_PROBLEM_.
Across the entries below, the lines containing "will" should be counted and only their number returned.
↓
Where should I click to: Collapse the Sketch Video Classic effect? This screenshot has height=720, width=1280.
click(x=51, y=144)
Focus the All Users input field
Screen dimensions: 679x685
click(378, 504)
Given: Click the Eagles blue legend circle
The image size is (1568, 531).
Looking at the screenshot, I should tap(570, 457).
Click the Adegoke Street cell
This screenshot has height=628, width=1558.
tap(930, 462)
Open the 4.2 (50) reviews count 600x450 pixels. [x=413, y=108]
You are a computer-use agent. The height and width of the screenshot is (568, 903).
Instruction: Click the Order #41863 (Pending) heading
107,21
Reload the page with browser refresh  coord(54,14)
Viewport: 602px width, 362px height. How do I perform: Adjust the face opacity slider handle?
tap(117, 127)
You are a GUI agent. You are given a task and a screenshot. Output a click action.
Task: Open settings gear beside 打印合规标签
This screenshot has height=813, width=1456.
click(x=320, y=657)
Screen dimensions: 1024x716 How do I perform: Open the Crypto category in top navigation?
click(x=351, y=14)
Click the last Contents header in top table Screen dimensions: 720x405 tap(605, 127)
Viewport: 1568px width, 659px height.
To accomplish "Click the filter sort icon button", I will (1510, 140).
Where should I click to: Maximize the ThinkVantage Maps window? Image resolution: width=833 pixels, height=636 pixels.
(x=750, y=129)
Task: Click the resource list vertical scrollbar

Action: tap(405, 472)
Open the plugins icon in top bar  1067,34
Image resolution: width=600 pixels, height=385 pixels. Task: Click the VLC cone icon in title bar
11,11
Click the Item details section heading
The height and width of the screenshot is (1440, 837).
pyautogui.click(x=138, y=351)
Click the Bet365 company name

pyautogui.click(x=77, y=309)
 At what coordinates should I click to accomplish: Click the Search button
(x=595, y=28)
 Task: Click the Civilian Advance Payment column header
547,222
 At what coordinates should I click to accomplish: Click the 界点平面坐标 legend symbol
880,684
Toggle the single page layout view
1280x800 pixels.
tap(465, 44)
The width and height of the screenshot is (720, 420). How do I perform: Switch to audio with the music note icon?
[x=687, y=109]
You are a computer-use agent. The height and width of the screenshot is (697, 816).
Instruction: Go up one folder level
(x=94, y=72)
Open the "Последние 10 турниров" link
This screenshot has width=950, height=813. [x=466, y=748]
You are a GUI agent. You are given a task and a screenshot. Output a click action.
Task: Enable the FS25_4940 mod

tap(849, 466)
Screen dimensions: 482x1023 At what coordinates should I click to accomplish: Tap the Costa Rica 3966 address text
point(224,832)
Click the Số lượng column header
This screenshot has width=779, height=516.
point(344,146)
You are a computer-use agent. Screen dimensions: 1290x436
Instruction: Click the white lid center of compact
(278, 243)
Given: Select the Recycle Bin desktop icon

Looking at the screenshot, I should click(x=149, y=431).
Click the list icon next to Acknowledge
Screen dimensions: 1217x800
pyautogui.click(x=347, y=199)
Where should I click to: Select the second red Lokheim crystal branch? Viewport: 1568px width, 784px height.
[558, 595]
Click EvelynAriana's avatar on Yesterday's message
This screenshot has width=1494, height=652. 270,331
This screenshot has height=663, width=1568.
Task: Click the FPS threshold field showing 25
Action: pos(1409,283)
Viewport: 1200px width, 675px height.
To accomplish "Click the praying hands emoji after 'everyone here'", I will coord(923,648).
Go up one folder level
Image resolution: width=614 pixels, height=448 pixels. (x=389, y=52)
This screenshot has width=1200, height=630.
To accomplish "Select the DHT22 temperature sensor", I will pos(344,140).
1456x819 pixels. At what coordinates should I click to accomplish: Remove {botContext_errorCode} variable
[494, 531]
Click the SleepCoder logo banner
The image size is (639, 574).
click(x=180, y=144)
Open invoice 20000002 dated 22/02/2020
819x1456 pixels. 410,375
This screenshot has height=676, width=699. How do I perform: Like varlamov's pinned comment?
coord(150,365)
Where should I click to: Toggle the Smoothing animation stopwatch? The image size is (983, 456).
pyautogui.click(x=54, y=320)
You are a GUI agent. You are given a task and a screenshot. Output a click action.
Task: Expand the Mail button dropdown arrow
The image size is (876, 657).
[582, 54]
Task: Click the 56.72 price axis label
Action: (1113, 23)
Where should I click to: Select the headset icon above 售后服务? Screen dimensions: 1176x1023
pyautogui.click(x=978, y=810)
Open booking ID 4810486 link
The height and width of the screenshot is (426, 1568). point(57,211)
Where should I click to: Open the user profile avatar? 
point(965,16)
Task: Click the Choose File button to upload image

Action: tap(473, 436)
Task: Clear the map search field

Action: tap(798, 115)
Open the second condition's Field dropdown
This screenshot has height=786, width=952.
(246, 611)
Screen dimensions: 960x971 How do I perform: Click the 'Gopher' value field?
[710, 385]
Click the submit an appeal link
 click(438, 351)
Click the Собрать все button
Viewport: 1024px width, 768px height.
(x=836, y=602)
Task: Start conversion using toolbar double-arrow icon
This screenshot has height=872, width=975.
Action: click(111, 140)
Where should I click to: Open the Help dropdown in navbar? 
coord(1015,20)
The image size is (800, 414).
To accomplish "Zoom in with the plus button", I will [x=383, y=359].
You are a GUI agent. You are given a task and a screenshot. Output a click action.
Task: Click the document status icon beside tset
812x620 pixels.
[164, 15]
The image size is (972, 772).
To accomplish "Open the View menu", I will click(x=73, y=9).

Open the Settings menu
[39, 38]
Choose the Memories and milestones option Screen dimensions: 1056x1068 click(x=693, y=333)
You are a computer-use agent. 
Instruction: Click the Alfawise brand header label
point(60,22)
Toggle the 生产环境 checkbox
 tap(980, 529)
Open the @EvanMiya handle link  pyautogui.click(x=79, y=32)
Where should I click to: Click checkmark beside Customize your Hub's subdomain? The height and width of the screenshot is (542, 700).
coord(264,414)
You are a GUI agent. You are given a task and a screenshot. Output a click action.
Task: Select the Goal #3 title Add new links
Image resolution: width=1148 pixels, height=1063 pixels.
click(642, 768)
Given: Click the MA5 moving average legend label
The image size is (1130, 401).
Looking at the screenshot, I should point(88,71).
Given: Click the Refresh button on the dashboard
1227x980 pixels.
↑
_EXERCISE SOLUTION_.
5